* **Task description**
The copy has to match the records word for word and include no pictures.

(Screenshot grounding data)

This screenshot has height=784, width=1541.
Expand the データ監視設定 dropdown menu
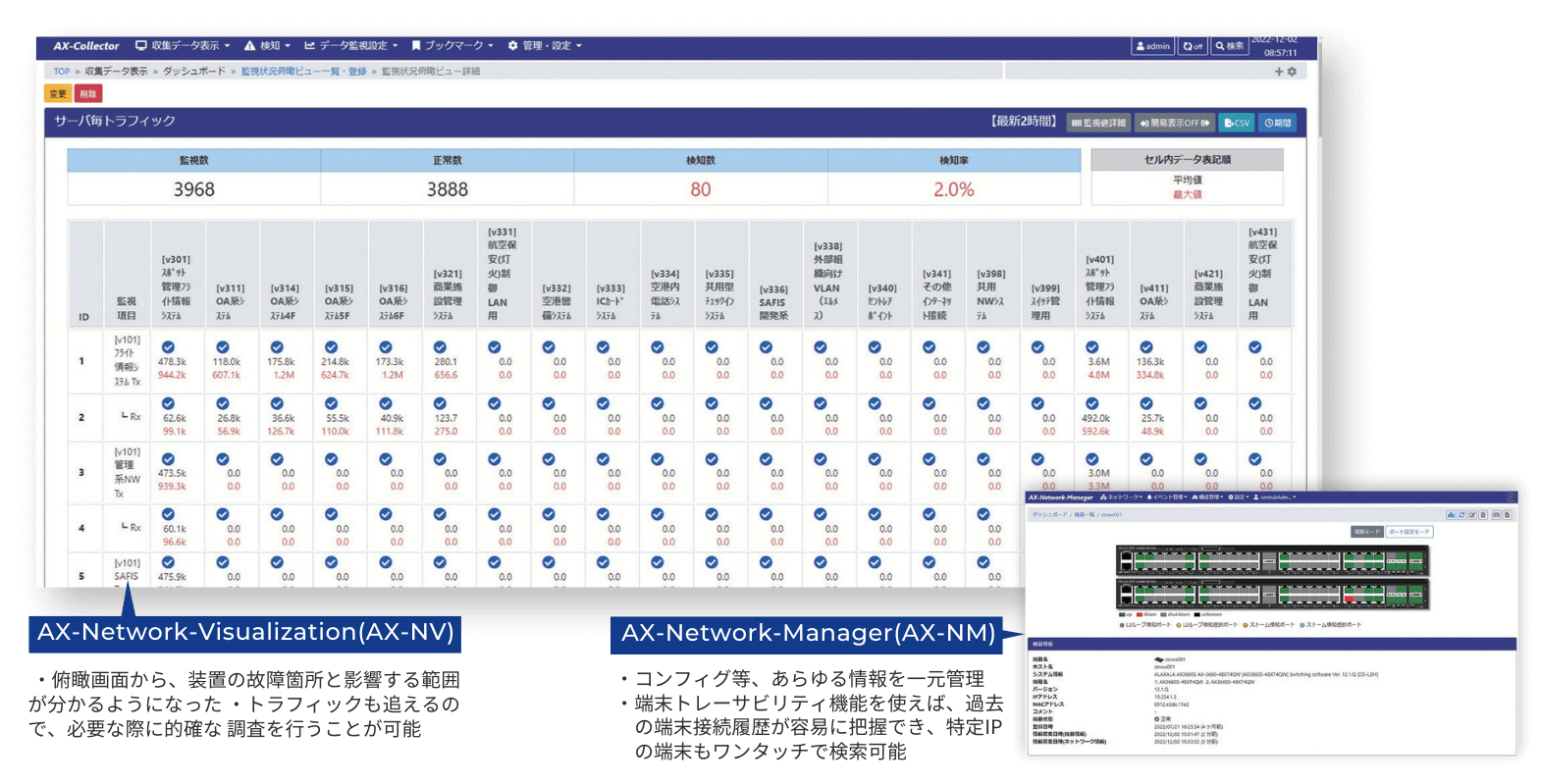[x=351, y=46]
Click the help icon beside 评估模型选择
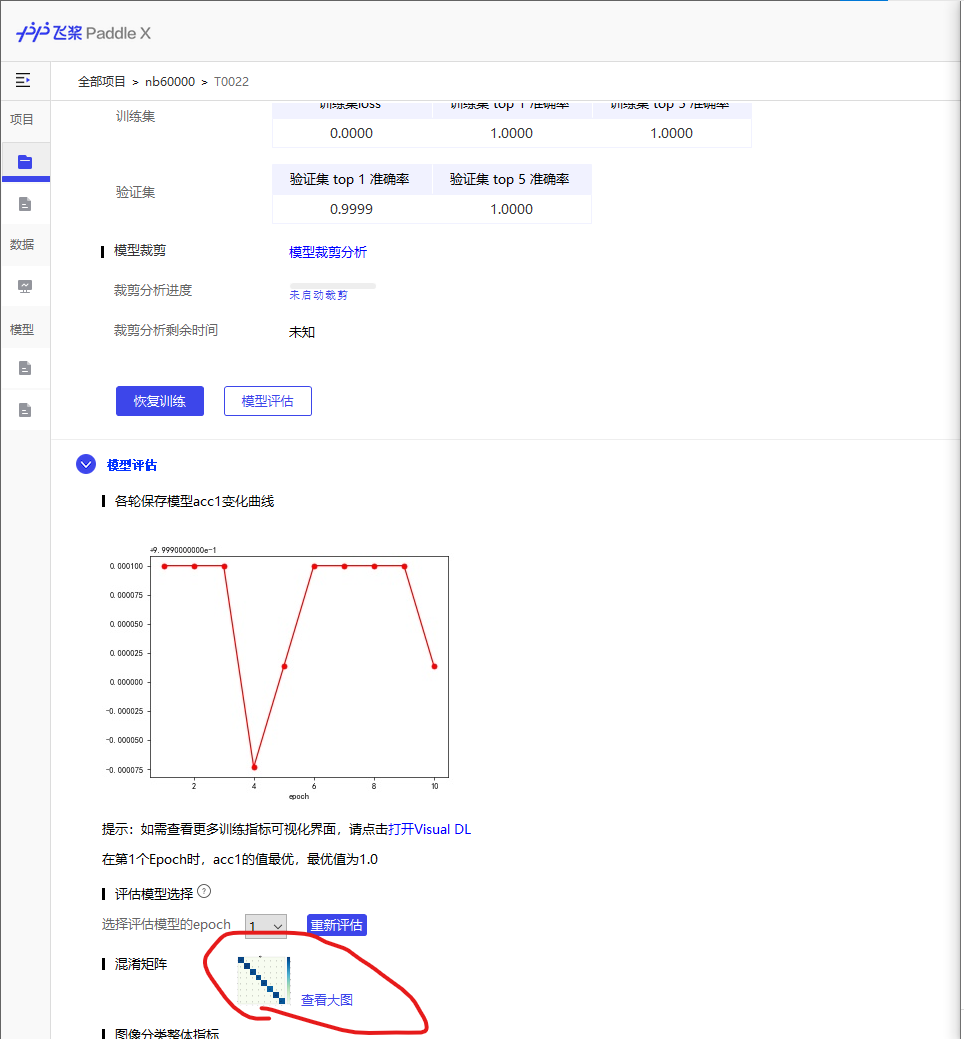The width and height of the screenshot is (964, 1039). [204, 891]
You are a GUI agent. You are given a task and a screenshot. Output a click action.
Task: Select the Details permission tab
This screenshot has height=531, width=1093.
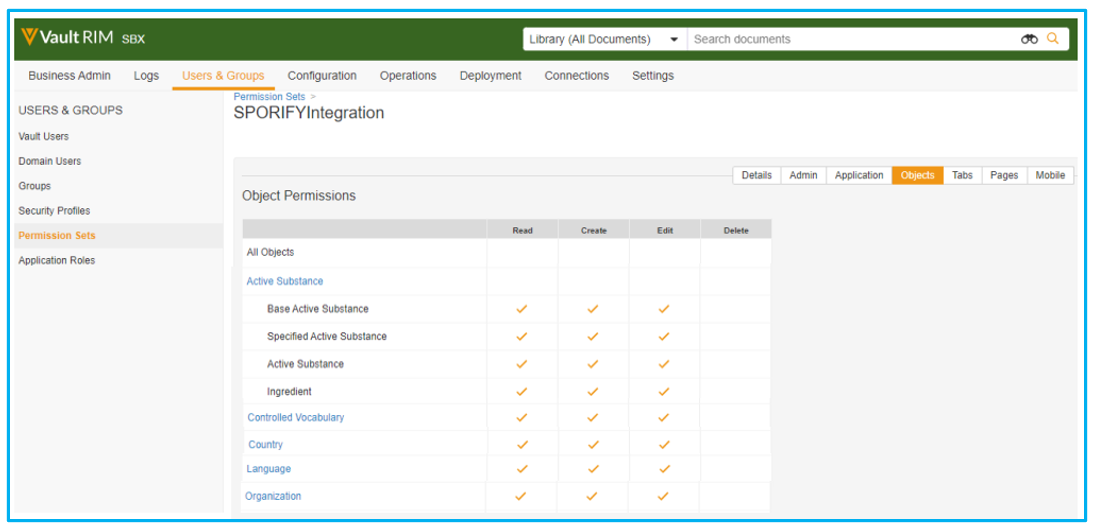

* **Reply to the task**
This screenshot has height=784, width=1541.
Expand the データ監視設定 dropdown menu
[x=351, y=46]
Click the help icon beside 评估模型选择
The width and height of the screenshot is (964, 1039). [204, 891]
You are a GUI agent. You are given a task and a screenshot. Output a click action.
Task: Select the Details permission tab
This screenshot has height=531, width=1093.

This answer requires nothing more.